How to defend attacks on web API services

The web API service I used to log in to the Android app was attacked.
I queried the attacking user-agent:

Mozilla/5.0 (Linux; U; Android 8.1.0; zh-cn; BLA-AL00 Build/HUAWEIBLA-AL00) AppleWebKit/537.36 (KHTML, like Gecko) Version/4.0 Chrome/57.0.2987.132 MQQBrowser/8.9 Mobile Safari/537.36

I tried to block access by this user agent, but normal login requests were blocked at the same time.
May I ask if I set the wrong user agent or how should I prevent attacks on the web API service

Hey @7875181,
-1st of all I’m kindly asking, how did you detected this attack?
-What was the query?
-How did you block access?

I tried to block access by this user agent, but normal login requests were blocked at the same time.

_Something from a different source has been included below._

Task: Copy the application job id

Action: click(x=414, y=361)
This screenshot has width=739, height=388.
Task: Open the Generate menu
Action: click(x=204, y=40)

This sounds reasonable cause you blocked the user-agent.
Can you give us more details ( a screenshot of the blocking firewall rule ).

how should I prevent attacks on the web API service

To prevent attacks on the web API service, is quite the same like preventing attacks on the web application side.

https://www.cloudflare.com/learning/security/threats/owasp-top-10/

2 Likes

The attacker creates many APACHE processes by sending post requests to the API of a specific URL to occupy server resources.
I used rate limiting on this URL but it failed.
It appears that the attacker simply used a large number of IPs to conduct a one-time attack in batches.
The rate-limiting rules cannot effectively prevent such attacks.

ok @7875181 have you tried to use the CloudFlare under attack mode,

Try please this method, and if you have any issues, just let us know, to investigate, and try other methods too.
As I see it, at the time, you won’t have any issues while trying to log in to your app,

In the mean time, you haven’t provided details about your:
topology, systems, how do you use CloudFlare exactly , Network
also, would like to know, what exactly you mean by

Can you name the web API? Is it a known service? Is it a custom API?

Try to send us here some more information next time, so we can help you faster

This topic was automatically closed after 30 days. New replies are no longer allowed.